It seems like performing elephants just can’t catch a break. The controversial Ringling Bros.’ Circus stopped using elephants in May of 2016 and shut down completely a year later. Unfortunately, Ringling’s Asian elephants still live in subpar conditions according to animal rights activists.

Although the over 40 elephants no longer perform and have retired at the Ringling Bros. and Barnum and Bailey Center for Elephant Conservation, a 200-acre farm in Polk, Florida, they are still chained, prodded with bull hooks, and forced to stay on concrete floors for extended periods of time, to name a few of the abuses.

However, on Tuesday a spokesperson for PETA told the Bradenton Herald that “rumors” have been circulating the “conservation” center plans on closing. If so, the elephants may move to a 10,000-acre sanctuary.

“Elephants who have endured years of suffering and earned Ringling millions of dollars deserve better—including the opportunity for physical and mental rehabilitation, which is impossible at the [Center for Elephant Conservation],” PETA stated in a 2016 report of the center.

Keeping Elephants Enclosed in the States is a Short-term Solution

elephant waving a flag at Rigling's Center for Elephant Conservation.

Screenshot of elephant waving a sport’s banner at Ringling’s Center for Elephant Conservation.
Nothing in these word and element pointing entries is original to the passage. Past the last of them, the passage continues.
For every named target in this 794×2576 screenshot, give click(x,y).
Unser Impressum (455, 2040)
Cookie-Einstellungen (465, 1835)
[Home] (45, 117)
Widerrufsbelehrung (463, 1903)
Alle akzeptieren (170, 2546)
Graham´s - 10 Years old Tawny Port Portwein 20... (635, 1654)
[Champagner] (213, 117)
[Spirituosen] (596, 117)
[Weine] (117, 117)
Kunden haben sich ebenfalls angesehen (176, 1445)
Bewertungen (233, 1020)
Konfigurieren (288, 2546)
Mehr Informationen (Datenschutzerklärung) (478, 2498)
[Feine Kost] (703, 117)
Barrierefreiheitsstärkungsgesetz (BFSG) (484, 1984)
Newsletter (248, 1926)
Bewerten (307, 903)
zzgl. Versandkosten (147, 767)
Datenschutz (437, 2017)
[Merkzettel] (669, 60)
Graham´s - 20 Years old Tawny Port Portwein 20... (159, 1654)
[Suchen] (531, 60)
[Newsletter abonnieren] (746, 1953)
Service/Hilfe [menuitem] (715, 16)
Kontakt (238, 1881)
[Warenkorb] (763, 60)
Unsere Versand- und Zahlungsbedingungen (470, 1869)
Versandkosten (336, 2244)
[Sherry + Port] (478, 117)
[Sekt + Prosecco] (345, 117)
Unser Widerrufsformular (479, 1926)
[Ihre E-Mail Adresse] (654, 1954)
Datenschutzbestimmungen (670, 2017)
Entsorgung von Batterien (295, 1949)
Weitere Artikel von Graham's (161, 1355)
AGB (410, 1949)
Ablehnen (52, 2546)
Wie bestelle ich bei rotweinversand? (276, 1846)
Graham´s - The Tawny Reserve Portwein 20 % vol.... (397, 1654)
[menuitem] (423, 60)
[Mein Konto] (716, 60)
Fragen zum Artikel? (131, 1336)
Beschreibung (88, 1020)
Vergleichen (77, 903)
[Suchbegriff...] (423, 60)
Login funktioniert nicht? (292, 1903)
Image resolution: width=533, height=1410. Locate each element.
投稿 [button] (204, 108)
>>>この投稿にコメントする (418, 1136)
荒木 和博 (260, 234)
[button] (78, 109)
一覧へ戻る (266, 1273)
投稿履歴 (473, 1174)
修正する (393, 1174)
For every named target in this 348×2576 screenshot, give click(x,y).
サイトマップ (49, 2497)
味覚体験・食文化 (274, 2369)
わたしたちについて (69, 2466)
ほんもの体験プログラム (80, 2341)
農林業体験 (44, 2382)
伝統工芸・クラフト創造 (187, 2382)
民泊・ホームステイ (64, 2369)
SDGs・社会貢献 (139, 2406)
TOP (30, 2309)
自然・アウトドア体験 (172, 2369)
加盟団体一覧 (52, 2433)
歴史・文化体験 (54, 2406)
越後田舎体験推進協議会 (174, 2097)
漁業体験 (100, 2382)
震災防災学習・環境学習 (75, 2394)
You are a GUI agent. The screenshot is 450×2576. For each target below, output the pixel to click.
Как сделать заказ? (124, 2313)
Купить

Creating a center that focuses on using elephants for cancer research and breeding them to help repopulate them might seem like a positive effort. However, conserving elephants is not as simple as forcefully breeding them in an enclosed area in the United States, which is not their natural habitat. People can better support elephants by protecting their natural habitats and stopping the ivory trade and elephant hunting. More importantly, keeping elephants at false conservation centers like the one managed by the Ringling holding company poses other challenges.

Ringling’s Center for Elephant Conservation Subjects Elephants to Harmful Living Conditions

Picture of baby elephant chained at the Center for Elephant Conservation.

A baby elephant chained in a barn at Ringling’s Center for Elephant Conservation. Picture courtesy of PETA.

The Center for Elephant Conservation came under fire even before Ringling decided to stop using elephants in their shows. A few months before retiring the elephants, PETA published a report documenting problems at the center:

  • Elephants are chained on concrete floors for hours on end.
  • Baby elephants are routinely taken and separated from their mothers.
  • Although the center has 200 acres, the elephants are often penned into smaller enclosures and cannot roam or graze freely.
  • Employees at the center use bull hooks and electric prods on the elephants.
  • Elephants at the center have had unusually high rates of tuberculosis.
  • Handlers and others often come in close, direct contact with the elephants.
  • The center does not plan on releasing any of the elephants they are breeding into the wild.
  • The center breeds elephants when they are still too young.

The report’s authors determined that “to Ringling, elephants are commodities, bred under the guise of conservation as living investments with no hope of a life in a natural setting.”

Elephants Are Not Meant to Live in Enclosures


Elephants at Ringling's Screenshot of elephants at the Center for Elephant Conservation.

Screenshot of elephants at the Center for Elephant Conservation.

If these conditions weren’t bad enough, living in enclosures and standing for hours on concrete leads to other health problems in elephants. Elephants are migratory. In the wild, they would normally travel large distances, but in captivity that isn’t possible. This can often lead to higher rates of obesity and diabetes while standing on hard surfaces contributes to arthritis and feet problems. Because of these issues, elephants in captivity usually don’t live as long as their wild relatives.

Ringling Holding Company Likely to Close “Conservation” Center for Financial Reasons

Elephants in captivity live shorter lives than wild elephants do.

Screenshot of elephants at the Center for Elephant Conservation.

The Director of Captive Animal Law Enforcement Rachel Mathews told the Herald Tribune the Center for Elephant Conservation is probably going to close because they don’t want to funnel any more money into the facility.

Elephants may Move to a True Conservation Center

Elephant taking a bath at the Center for Elephant Conservation.

Screenshot of elephants at the Center for Elephant Conservation.

If the rumors are true, the retired circus elephants may move to a true conservation center. Matthews says the likely location is White Oak Conservation Center, which contains 10,000 acres and is a little over four hours northeast of Polk, Florida. While Matthews described this as a “step up,” nothing can replace an elephant’s natural habitat.